As if that wasn't enough, Ryan was charged by the Prince William County Police Department with larceny following his suspension. "The school resource officers have a nice name, but they're police officers," Claire Guthrie Gastañaga, the executive director of the Virginia chapter of the ACLU, explained. "They're fully authorized, deputized police officers who are operating in the school system just like they would on the street."
Initially, the police were going to handle the charges through a diversion program, which would still leave the student with a criminal history, but Ryan's mother insisted on a trial to clear the charges and prove her son's innocence; Ryan had a court hearing on Tuesday. "My son is not going to admit to something he did not do," she told the Post.
"This story is deeply disturbing," Sarah Hinger, a staff attorney with the ACLU's Racial Justice Program, told Broadly via email. "When police are in schools, a minor perceived transgression can become 'disorderly conduct.' Black and brown students, as well as students with disabilities, are more likely to be criminalized in this way.

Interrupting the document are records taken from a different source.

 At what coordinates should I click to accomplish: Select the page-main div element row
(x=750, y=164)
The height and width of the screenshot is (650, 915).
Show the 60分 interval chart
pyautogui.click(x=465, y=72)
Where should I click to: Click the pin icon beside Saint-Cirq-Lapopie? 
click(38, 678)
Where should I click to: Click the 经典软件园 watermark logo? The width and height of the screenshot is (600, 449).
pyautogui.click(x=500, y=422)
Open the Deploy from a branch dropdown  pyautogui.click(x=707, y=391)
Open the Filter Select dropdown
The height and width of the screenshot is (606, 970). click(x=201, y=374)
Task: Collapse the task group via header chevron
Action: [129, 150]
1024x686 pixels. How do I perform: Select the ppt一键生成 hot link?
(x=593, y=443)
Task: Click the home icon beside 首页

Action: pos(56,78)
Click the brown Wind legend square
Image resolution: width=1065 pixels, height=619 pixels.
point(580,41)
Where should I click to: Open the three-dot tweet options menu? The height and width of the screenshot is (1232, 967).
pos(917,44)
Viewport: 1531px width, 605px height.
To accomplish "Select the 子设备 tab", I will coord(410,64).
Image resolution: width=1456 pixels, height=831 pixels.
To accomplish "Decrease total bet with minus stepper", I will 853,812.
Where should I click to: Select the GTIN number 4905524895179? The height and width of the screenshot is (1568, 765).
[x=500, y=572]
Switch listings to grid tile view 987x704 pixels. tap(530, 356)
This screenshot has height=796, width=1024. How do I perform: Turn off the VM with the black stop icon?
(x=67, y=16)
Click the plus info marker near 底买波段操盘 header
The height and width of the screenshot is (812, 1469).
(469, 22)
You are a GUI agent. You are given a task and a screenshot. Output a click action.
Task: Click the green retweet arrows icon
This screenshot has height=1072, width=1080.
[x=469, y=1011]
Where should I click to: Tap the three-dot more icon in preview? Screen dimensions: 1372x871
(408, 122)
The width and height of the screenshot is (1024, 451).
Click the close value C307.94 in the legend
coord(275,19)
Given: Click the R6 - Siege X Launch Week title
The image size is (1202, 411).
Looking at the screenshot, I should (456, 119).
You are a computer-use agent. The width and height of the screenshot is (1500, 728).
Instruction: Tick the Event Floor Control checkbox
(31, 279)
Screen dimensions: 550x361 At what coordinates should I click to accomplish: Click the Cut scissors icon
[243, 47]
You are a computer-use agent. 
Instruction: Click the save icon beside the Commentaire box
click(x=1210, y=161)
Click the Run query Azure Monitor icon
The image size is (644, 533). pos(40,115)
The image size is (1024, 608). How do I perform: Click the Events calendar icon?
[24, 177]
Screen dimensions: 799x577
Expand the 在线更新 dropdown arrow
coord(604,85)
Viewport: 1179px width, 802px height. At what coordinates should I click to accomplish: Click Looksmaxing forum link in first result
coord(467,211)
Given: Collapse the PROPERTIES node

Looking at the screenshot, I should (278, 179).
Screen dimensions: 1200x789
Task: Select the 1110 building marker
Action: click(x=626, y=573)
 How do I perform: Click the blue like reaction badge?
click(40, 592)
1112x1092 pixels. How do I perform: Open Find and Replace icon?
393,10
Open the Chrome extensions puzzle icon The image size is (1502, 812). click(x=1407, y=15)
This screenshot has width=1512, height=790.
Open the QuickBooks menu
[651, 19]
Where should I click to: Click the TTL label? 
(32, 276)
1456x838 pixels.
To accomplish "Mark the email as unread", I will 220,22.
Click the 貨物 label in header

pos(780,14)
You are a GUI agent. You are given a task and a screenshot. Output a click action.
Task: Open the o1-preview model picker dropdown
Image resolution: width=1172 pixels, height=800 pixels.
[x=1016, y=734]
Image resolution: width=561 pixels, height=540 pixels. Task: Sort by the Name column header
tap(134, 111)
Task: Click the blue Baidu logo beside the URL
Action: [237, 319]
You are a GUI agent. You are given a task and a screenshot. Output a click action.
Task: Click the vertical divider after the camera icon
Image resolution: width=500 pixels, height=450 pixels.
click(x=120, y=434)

These practices are not only unfair, but likely violate students' rights."
This is a case of everything wrong.
Research has shown that it is all too common for students of color to become targets of harsh judicial discipline. In Virginia, black kids are almost twice as likely to face legal punishment for school infractions when compared to their white peers.
"Initially, we put police into schools on the assumption that they would look out for our children and guard our children. Now school resource officers, as this case illustrates, are turning our schools into places where more kids are sent into the juvinille system than educated. Police are using heavy law enforcement tactics to deal with situations that ought to be dealt with in an in-school discipline process," Gastañaga said.
However, school disciplinary measures no less biased, she added. A 2015 study found that racial stereotypes lead to teachers having disproportionately negative responses to black students' misbehavior. This means that black kids are more likely to get suspended and expelled because of bias against them.
"We have to address much broader problems in the way we discipline our children and manage behavior," Gastañaga said. "This is a case of everything wrong. It's an example of how schools ought not to work."